La lunghezza mediana di questi pesci è normalmente fissata attorno ai 90 cm, sebbene la maggior parte degli esemplari risulti essere sensibilmente più piccola. Con alcuni rari esempi eccezionali, capaci di superare tale cifra anche di un terzo del totale.

Considerato vulnerabile dall’indice internazionale dello IUCN, il pesce-maiale possiede dunque una fondamentale debolezza: il suo sapore a quanto pare niente meno che eccellente. Il che ha portato, nel suo regno, ad una pesca regolamentata soltanto in epoca recente e per molti versi tutt’altro che sostenibile a medio o lungo termine. Fino all’implentazione di alcune anemiche misure di protezione, comunque limitate a singoli territori e non sempre rispettate dai pescatori che operano con finalità sportive.
La riproduzione, come per la stragrande maggioranza dei Labridi, prevede l’acquisizione da parte dei giovani esemplari maschi adulti di un vero e proprio harem di femmine da difendere ed accompagnare ovunque, dopo aver sperimentato di persona l’altro lato di questa esperienza. Tutti i parghi appartengono infatti al momento della nascita al sesso femminile, fino all’inversione prevista attorno al terzo anno d’età. Per poi trascorrere il resto della propria esistenza alla ricerca di una giovane compagna, con cui dare i natali alla generazione dei rispettivi eredi. La durata della vita complessiva si aggira attorno agli 11 anni, garantendo un’ampia sperimentazione di entrambi i ruoli.
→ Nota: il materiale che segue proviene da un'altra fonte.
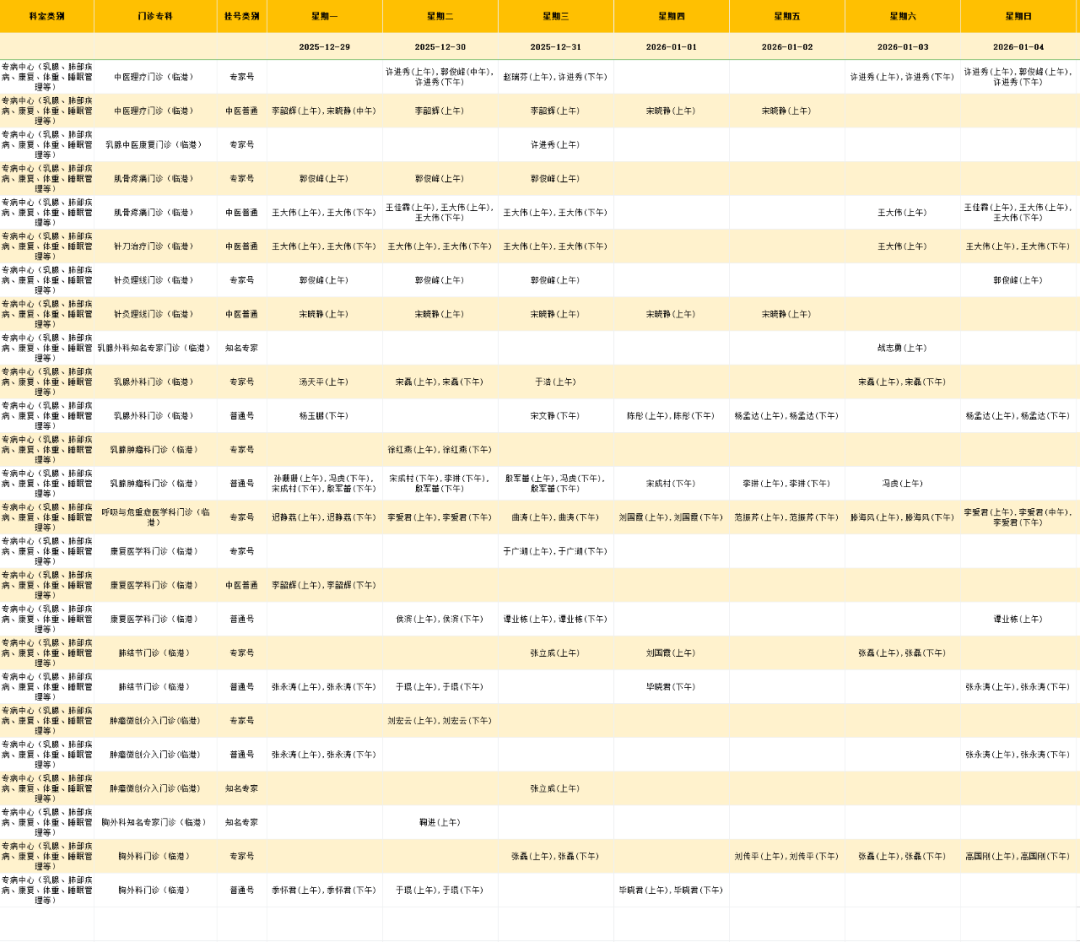Image resolution: width=1080 pixels, height=942 pixels.
Task: Select the 2026-01-04 date cell
Action: [x=1018, y=47]
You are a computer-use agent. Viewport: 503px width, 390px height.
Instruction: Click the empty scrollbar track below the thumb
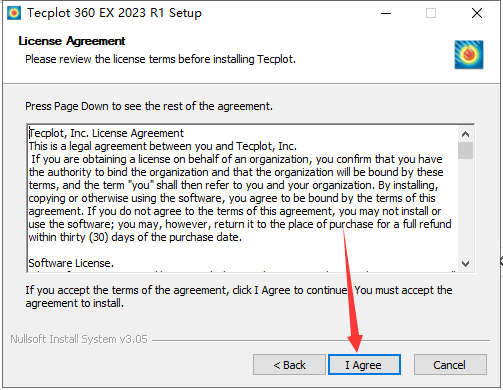pyautogui.click(x=465, y=207)
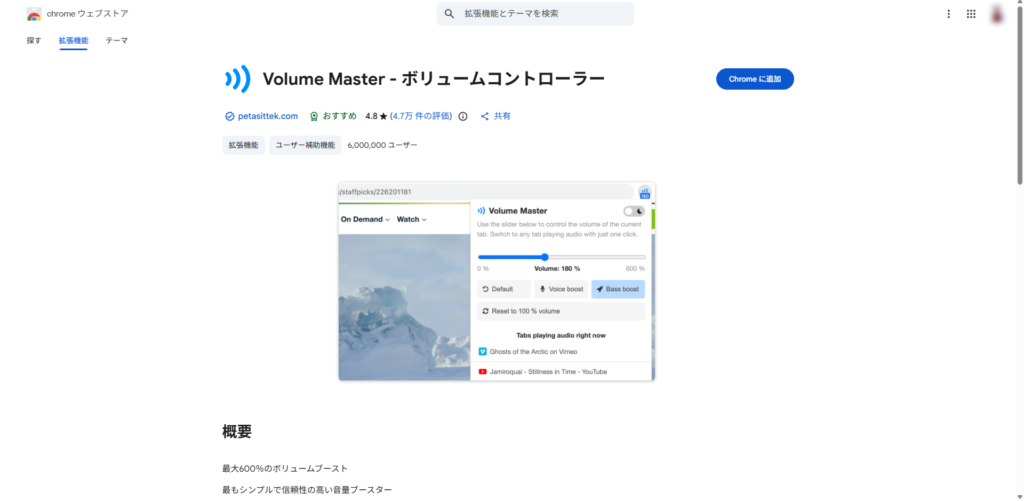Open the three-dot more options menu

point(948,14)
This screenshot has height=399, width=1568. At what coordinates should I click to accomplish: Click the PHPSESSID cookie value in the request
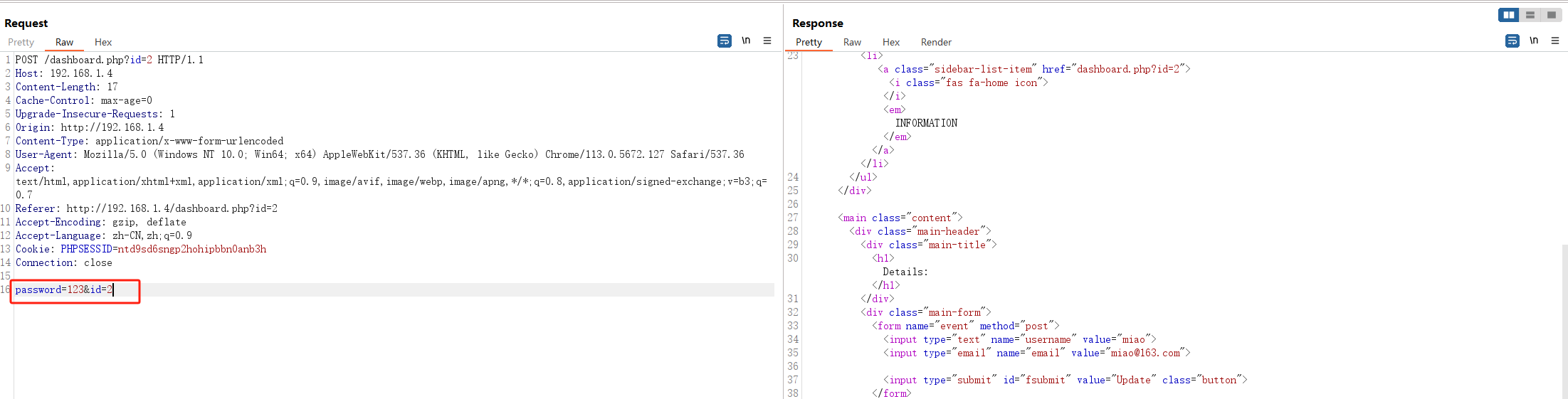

Effettivamente raggiungibile soltanto in un caso: che il sistema di mutamento cromatico di cui questi straordinari esseri risultano dotati abbia continuato a funzionare, con la massima efficienza, per l’intero estendersi delle loro difficili giornate. Un formidabile elemento di pressione, verso l’ottimizzazione del suo sistema di funzionamento comprensivo di contro-verifica sensoriale. Con comparabile ed ancor più affidabile efficienza a quella degli schermi con fotosensore per l’ottimizzazione dei colori e del contrasto, creati a sostegno dell’odierna tecnologia digitale.